### [INSTRUCTIONS TO FOLLOW]
Answer from the liver cirrhosis study article.
(a) What is the stated cost of the study?
(b) Which company funds the study?
(c) Over what period will blood tests and MRI scans be performed?

SOURCE EXTRACT below:

Global study to spur new liver cirrhosis treatments
A new £30 million study is aiming to speed up the development of new treatments for advanced liver cirrhosis.
The ADVANCE (Accelerating Discovery: Actionable NASH Cirrhosis Endpoints) study will be the most detailed observational study of its kind, enrolling the largest number of patients and providing a detailed analysis of liver health.
This will not only enhance the understanding of NASH cirrhosis, but also help to identify translational biomarkers that will accelerate the development of future therapies.
The study will be led by researchers at Newcastle University and the University of Edinburgh, along with collaborators across Europe and it is hoped their findings will lead to earlier diagnosis and the development of a first-ever approved medicine for cirrhosis.
It is estimated that more than 440 million people worldwide live with a condition referred to as non-alcoholic or metabolic dysfunction-associated steatohepatitis (NASH/MASH) – an inflammatory liver disease that is caused by accumulation of fat in the liver.
Over time, NASH causes the formation of scar tissue leading in many cases to liver cirrhosis. This can result in serious complications, including liver failure or liver cancer and may result in the patient needing a liver transplant.
Currently there are no approved medicines for cirrhosis and so there is an urgent need for earlier diagnosis and new medicines to prevent MASH cirrhosis progression to liver failure, or to reverse the scarring of the liver once cirrhosis is established.
The global study will enroll patients who have been diagnosed with or are thought to be at risk of advanced cirrhosis due to fatty liver disease.
Participants will initially undergo a biopsy to collect a small sample of liver tissue so that detailed changes in how genes are activated in the liver can be assessed.
Blood tests and MRI scans will be performed at regular intervals over the next two years. The data generated will allow researchers to see how disease-related changes evolve in the body as cirrhosis progresses.
The study is funded by pharmaceutical company Boehringer Ingelheim, and reflects the company’s commitment to improve the lives of people living with cardiovascular, renal and metabolic diseases (CRM).
Professor Neil Henderson, Professor of Tissue Repair and Regeneration at the University of Edinburgh and co-lead on the study, said: ” Liver disease has reached epidemic proportions worldwide. Therefore, there is a huge need to develop potent, new treatments for liver scarring. To help address this, over the last several years we have harnessed a new technology in Edinburgh called single cell RNA sequencing.
” Using this new technology has allowed us to study human liver scarring in high definition for the first time, and we hope that this state-of-the-art approach will allow us to accelerate the discovery of much-needed new treatments for patients with liver disease.”

End of SOURCE EXTRACT.
SOURCE MATERIAL below:

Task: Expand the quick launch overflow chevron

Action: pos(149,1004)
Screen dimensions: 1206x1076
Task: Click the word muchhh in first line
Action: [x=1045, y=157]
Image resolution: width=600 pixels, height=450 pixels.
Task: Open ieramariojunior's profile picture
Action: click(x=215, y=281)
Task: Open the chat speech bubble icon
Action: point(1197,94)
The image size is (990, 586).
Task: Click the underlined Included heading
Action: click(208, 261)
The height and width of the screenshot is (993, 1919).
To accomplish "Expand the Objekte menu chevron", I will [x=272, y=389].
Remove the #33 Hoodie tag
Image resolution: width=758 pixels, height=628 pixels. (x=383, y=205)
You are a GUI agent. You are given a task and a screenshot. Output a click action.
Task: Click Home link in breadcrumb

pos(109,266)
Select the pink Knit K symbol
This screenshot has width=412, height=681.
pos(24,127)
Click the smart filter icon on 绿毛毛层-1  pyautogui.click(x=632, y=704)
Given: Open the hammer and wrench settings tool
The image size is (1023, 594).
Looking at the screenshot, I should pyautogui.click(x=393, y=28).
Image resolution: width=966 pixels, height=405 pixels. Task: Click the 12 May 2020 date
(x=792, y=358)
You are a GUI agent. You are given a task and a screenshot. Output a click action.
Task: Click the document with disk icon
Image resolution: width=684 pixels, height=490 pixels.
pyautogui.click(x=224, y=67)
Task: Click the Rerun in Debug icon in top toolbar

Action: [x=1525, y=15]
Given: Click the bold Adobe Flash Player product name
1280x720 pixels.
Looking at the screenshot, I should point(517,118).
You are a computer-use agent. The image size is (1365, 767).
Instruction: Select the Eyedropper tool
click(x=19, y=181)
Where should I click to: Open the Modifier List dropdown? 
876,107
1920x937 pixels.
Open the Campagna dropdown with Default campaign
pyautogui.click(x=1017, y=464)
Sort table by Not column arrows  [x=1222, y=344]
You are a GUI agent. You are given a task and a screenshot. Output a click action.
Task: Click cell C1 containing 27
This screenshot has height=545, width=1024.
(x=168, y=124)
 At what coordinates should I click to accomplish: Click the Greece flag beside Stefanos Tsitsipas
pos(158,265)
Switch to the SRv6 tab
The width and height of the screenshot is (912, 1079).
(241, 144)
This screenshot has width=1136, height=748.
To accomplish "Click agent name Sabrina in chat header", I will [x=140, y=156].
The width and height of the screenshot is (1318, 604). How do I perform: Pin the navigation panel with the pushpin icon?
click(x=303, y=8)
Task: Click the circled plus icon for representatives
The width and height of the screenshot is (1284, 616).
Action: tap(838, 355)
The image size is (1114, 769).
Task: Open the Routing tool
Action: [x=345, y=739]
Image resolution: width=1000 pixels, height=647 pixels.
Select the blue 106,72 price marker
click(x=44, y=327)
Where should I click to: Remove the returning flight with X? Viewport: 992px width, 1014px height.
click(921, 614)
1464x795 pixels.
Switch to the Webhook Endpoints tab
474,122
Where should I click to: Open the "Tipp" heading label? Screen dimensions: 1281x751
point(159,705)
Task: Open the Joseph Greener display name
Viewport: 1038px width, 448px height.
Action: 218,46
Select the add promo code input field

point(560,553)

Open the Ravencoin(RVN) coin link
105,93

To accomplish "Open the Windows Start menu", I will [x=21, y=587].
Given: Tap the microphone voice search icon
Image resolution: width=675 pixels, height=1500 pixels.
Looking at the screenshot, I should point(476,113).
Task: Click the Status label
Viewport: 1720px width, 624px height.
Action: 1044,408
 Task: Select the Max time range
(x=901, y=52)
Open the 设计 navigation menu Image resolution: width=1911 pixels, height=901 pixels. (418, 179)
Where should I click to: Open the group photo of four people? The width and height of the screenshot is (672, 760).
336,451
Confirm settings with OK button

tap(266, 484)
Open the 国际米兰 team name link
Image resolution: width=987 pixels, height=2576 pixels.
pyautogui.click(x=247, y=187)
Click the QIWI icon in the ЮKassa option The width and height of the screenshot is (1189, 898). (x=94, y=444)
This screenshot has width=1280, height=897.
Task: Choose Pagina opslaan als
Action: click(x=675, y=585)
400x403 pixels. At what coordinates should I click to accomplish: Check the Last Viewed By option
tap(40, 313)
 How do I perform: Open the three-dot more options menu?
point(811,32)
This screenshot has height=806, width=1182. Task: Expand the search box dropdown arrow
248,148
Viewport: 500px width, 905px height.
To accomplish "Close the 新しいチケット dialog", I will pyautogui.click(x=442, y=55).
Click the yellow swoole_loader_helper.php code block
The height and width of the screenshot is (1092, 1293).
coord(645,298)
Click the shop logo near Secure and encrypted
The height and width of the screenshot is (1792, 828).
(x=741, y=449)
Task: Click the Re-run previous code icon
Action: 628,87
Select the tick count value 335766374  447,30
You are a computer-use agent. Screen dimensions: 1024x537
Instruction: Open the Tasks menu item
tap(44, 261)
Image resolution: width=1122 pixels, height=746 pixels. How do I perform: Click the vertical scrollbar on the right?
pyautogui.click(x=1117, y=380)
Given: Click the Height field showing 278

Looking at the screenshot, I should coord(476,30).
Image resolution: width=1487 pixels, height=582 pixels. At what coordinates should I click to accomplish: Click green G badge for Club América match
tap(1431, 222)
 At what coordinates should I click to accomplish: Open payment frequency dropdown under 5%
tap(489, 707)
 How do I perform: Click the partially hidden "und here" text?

End of SOURCE MATERIAL.

### [WRITTEN RESPONSE]
(a) £30 million
(b) Boehringer Ingelheim
(c) At regular intervals over the next two years